Task item
From the line containing "Screen dimensions: 414x1568" down to the last line of the listing, quote everything word for word, and nothing else, keeping pictures out.

Information supplied

□ □ □ □ □

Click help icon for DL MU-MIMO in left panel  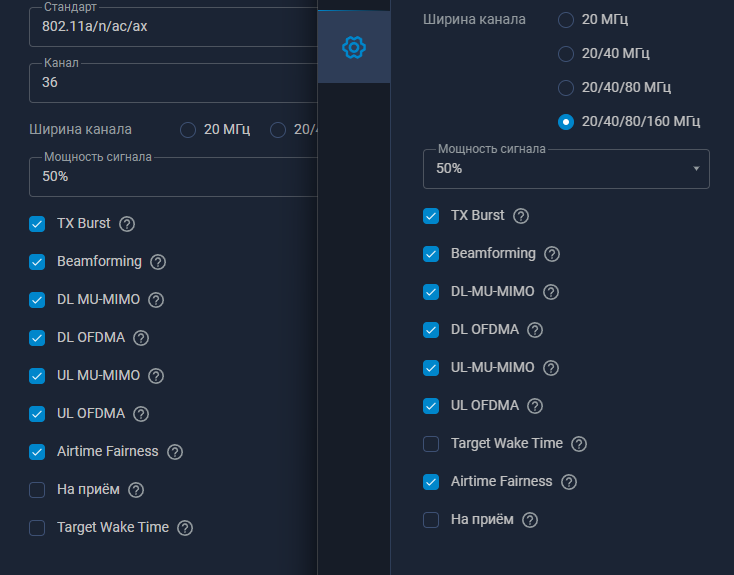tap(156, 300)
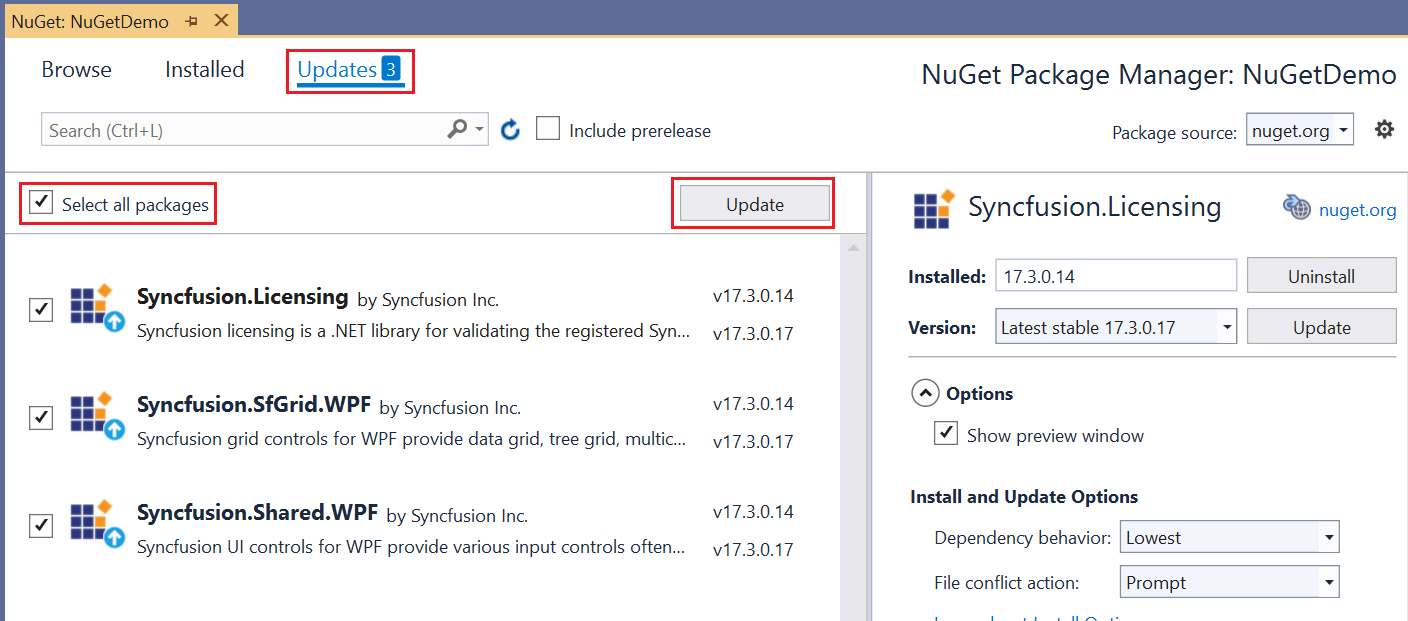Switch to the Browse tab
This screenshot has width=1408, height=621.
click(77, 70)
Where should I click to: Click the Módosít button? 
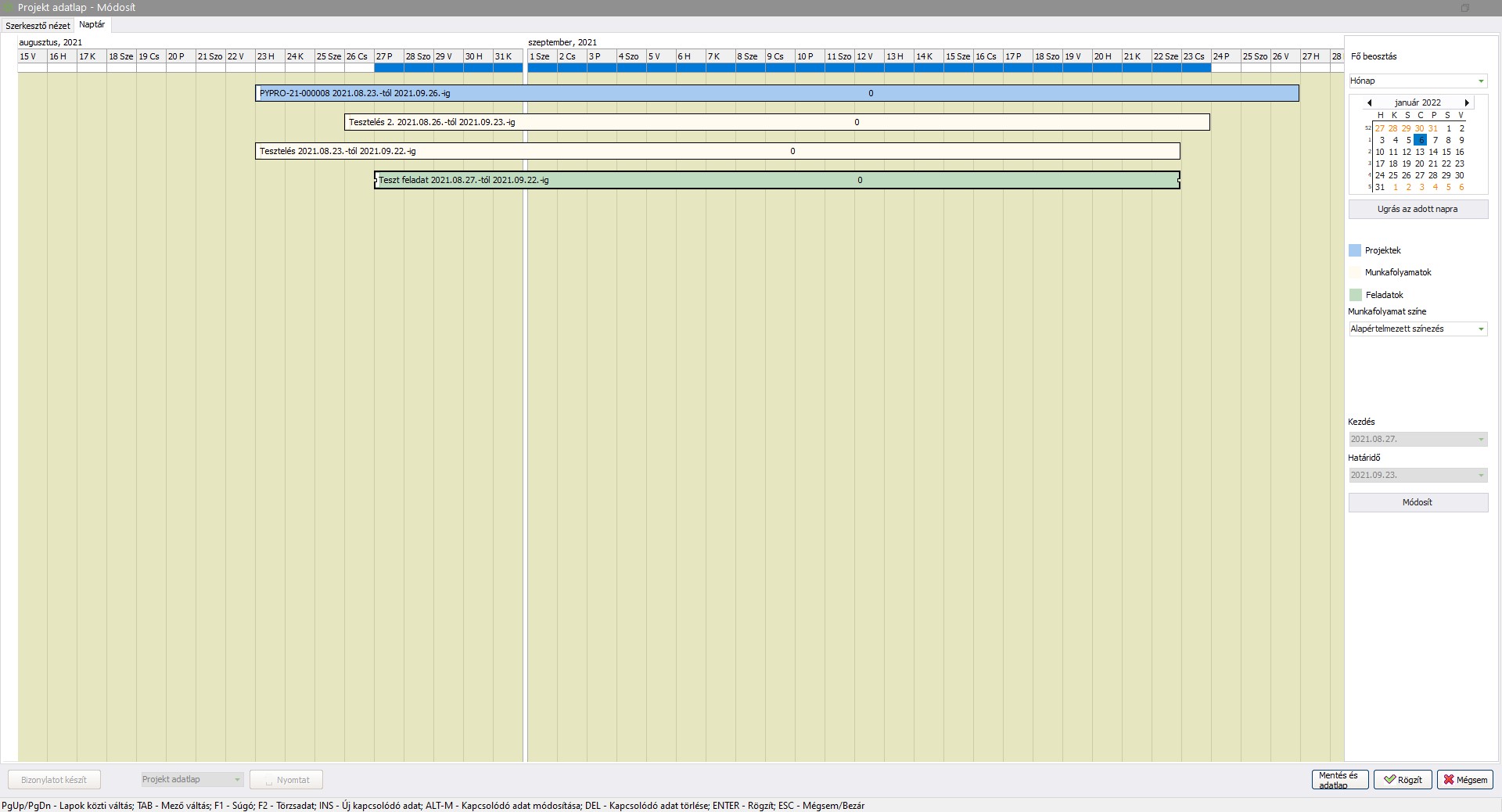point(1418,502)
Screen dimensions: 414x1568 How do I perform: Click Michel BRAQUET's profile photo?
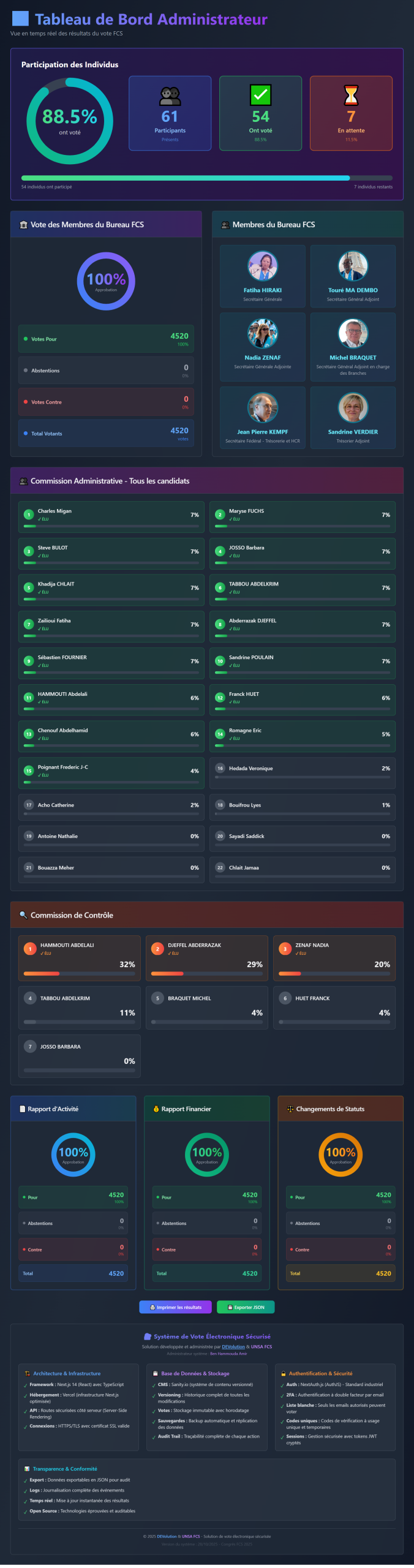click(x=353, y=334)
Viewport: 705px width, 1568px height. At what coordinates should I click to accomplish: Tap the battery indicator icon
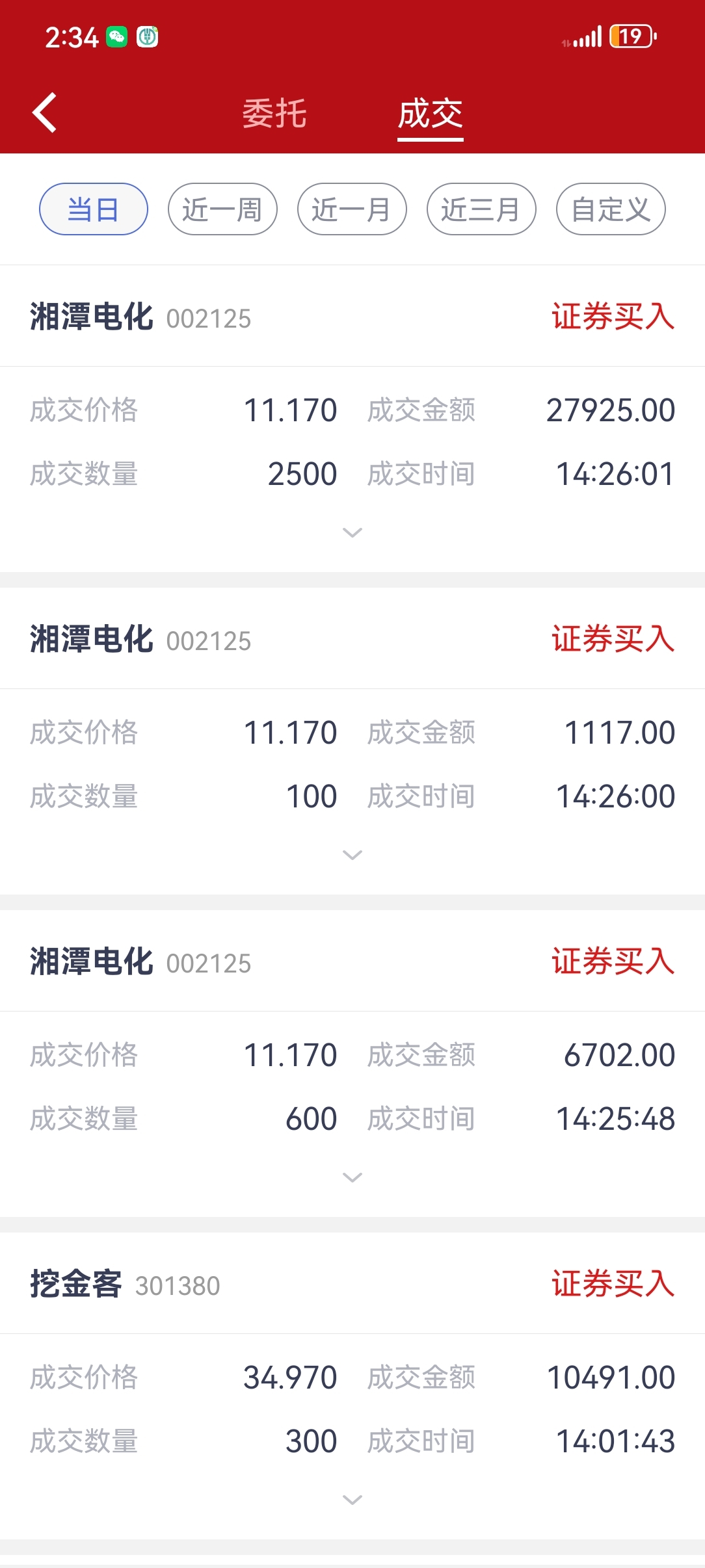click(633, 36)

□ □ □ □ □

Result below
Screen dimensions: 414x1568 How do I perform: Click Michel BRAQUET's profile photo?
click(x=353, y=334)
Viewport: 705px width, 1568px height. At what coordinates should I click to accomplish: Tap the battery indicator icon
click(633, 36)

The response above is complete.